Bratislav was married to Dragomira, with whom he had a son, Wenceslaus (Vyacheslav). After the death of Bratislav, eighteen-year-old Wenceslaus came on the throne. Taking advantage of the inexperience and youth of her son, Dragomira began to introduce pagan manners and customs in the country.

Saint Ludmilla, of course, opposed this. Dragomira came to hate her mother-in-law and tried to destroy her. When Saint Ludmilla moved away to the city of Techin, Dragomira sent two boyars in secret to murder her. Saint Ludmilla was praying at the time, and the two assassins entered the house and carried out Dragomira’s orders.

The relics of the holy Martyr Ludmilla were buried in Techin in the city wall. Numerous healings occurred at her grave. Prince Vyacheslav transferred the body of Saint Ludmilla to the city of Prague and placed it in the church of Saint George.

New Martyrs Isaac and Joseph of Georgia

The holy martyrs Isaac and Joseph the Georgians were born into a Muslim family, but their Georgian mother, a Christian, secretly raised them according to the Christian tradition.

The brothers were so firmly dedicated to the Faith that they journeyed to Byzantium to request that Emperor Nikēphóros I Phocas (802-811) permit them to settle in his capital. The pious ruler extended a warm welcome to the brothers, who were already well known and respected by the nobility of Theodosiopolis (Karnu).

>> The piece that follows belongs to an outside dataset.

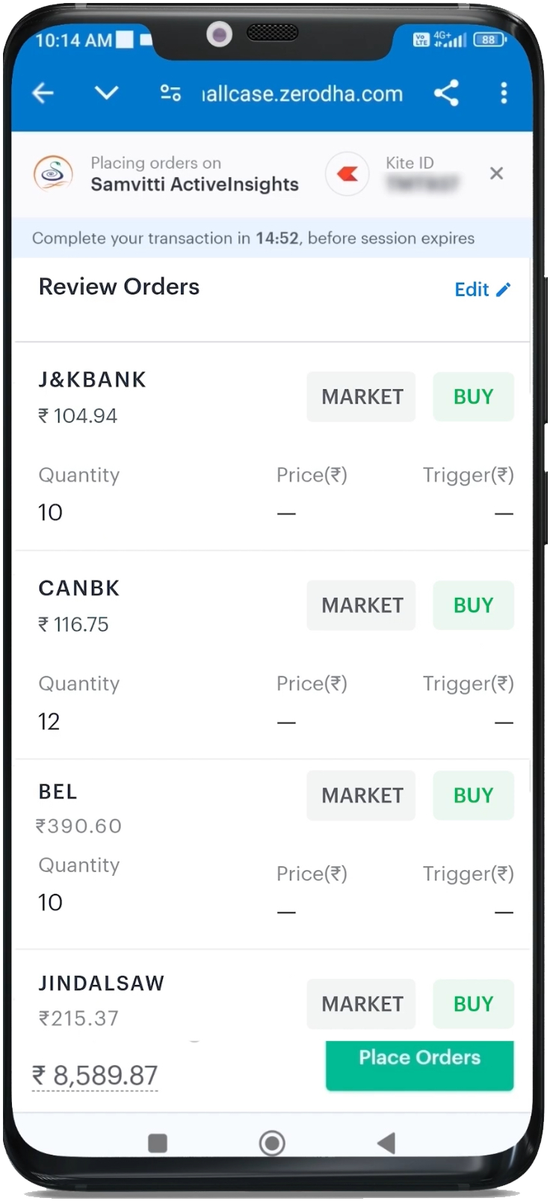
Task: Tap MARKET order type for CANBK
Action: click(362, 605)
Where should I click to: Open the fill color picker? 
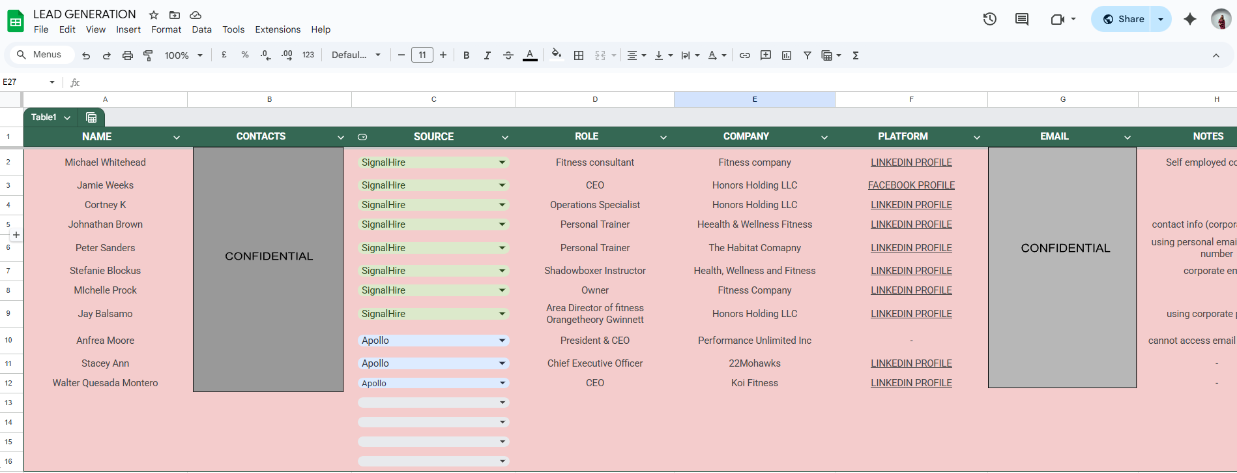[x=556, y=55]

Learning of the brothers’ intention, the emir of Theodosiopolis demanded to know the reason for their journey to Constantinople. The brothers answered him openly, citing their Christian Faith as the reason for their journey. Hearing this, the emir was infuriated, but he did not want to kill the brothers, since they were deeply respected by the people of his city. Instead he resolved to convert them from the Christian Faith.

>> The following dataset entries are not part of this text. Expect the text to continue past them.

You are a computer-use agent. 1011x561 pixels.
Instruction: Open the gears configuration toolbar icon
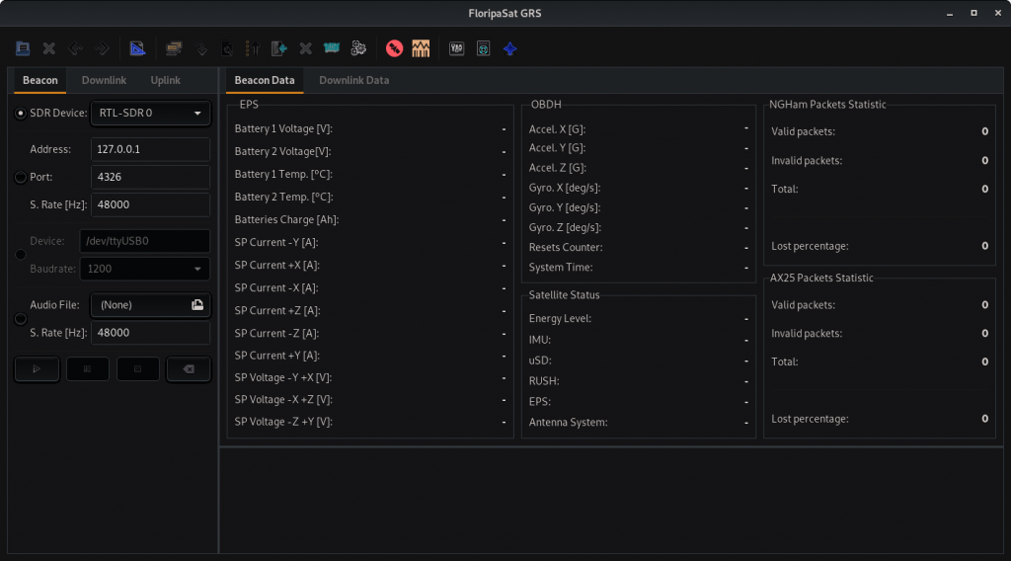point(358,47)
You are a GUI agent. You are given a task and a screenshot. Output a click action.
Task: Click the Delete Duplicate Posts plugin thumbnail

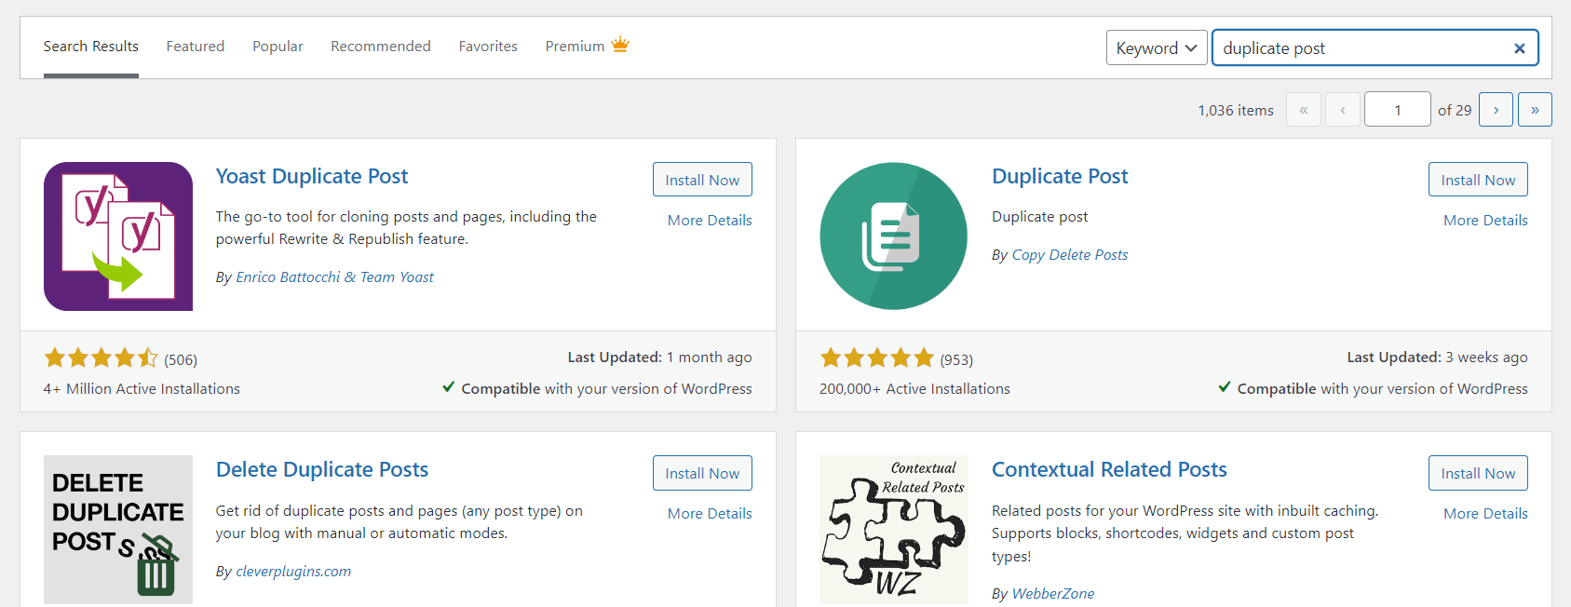pos(118,530)
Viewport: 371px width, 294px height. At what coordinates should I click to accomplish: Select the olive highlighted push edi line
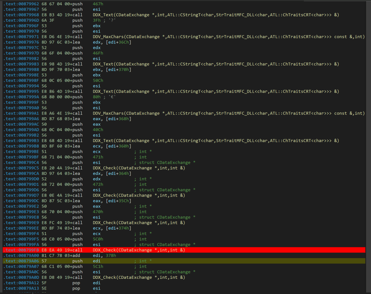77,261
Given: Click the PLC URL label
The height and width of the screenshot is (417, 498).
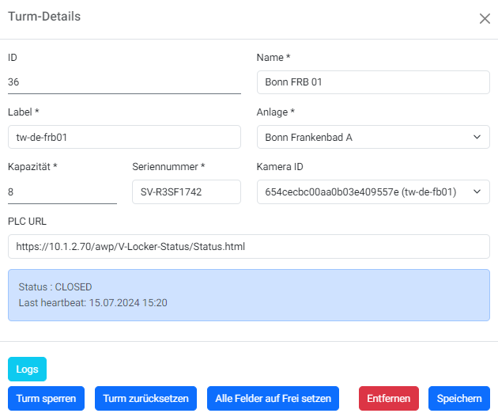Looking at the screenshot, I should click(28, 221).
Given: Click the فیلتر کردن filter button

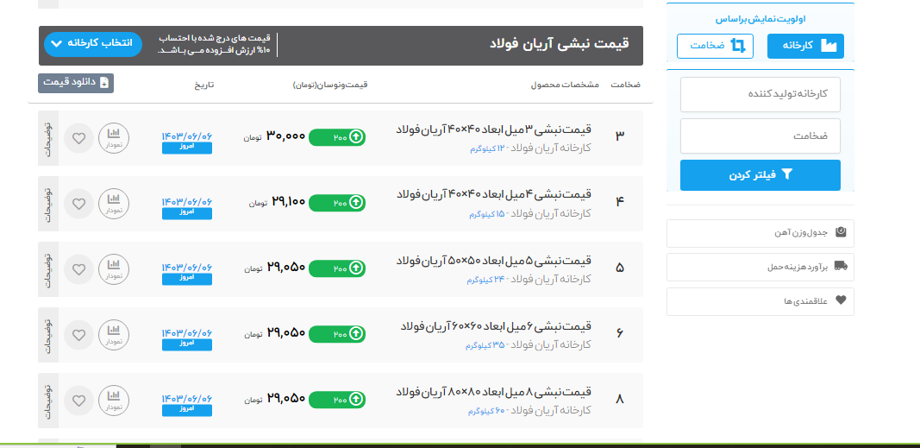Looking at the screenshot, I should pos(760,174).
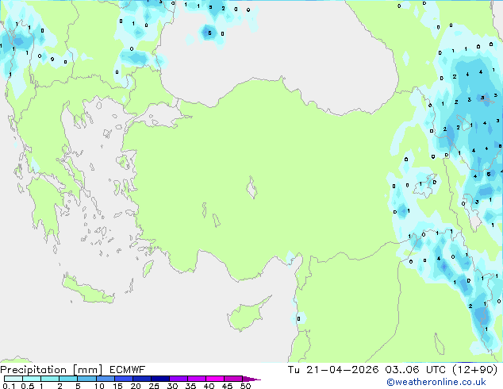Pick the 10–15 mm blue legend swatch
Screen dimensions: 503x389
click(106, 379)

Isaac and Joseph’s elderly father tearfully pleaded with them to deny Christ, while the emir promised them every honor and reward for betraying Him, and terrible suffering and death in the case of their refusal. But the holy brothers answered the emir, saying, “Remember that the flesh is like grass and every glory of this earth is like a flower that grows in the grass. When the grass withers, the flower also dies (c.f. Isaiah 40:6-7). Your threats of torture and death are for us rather absurd, for neither death, nor life, nor angels, nor principalities, nor powers, nor things present, nor things to come, nor height, nor depth, nor any other creature shall be able to separate us from the love of God which is in Christ Jesus our Lord (Rom. 8:38-9).”

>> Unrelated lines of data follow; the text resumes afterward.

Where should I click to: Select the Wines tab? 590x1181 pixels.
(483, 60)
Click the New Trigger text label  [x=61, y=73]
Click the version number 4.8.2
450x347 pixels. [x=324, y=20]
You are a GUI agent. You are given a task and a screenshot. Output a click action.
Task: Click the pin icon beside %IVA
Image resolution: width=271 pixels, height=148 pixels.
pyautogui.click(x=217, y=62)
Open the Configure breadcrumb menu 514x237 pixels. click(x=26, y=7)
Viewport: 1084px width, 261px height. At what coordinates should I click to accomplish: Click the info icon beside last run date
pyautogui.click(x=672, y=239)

The young men’s boldness enraged the emir, and he ordered his servants to execute them.

Before the holy brothers gave up their souls, they knelt to the ground and prayed: “O Holy King and Father of our Lord Jesus Christ, look down upon Thy servants with mercy and receive us as a holy sacrifice. Number us among Thy martyrs and make us worthy of the crown of righteousness, for every good and perfect gift is from above and comes down from Thee, the Father of lights (c.f. James 1:17)!”

Then they bowed their necks beneath the sword.

The executioners chopped off their heads, leaving their bodies untouched. That night their holy remains shone with a radiant light.

This miracle frightened the godless persecutors, and they ordered the local Christians to bury the holy martyrs’ remains. The local bishop and clergy committed their bodies to the earth with great reverence.

A church was later erected over the place where Saints Isaac and Joseph were laid to rest.

“Support of Humble” Icon of the Mother of God

The Icon of the Mother of God, “Support of the Humble”, appeared in 1420 at Stony Lake near Pskov. That same year, on September 16, it was transferred to Pskov and placed in the cathedral church. Today’s celebration was established in memory of the transfer of this wonderworking icon.

New Hieromartyr Gregory (Raevskii) of Tver

No information available at this time.

Saint Procopius

Saint Procopius was born in Bohemia, in the village of Hotun. In his dignity of priest he toiled much to spread the Christian Faith in Czechia. By the River Zasava he founded a monastery in the name of Saint John the Forerunner, where he died in the year 1053.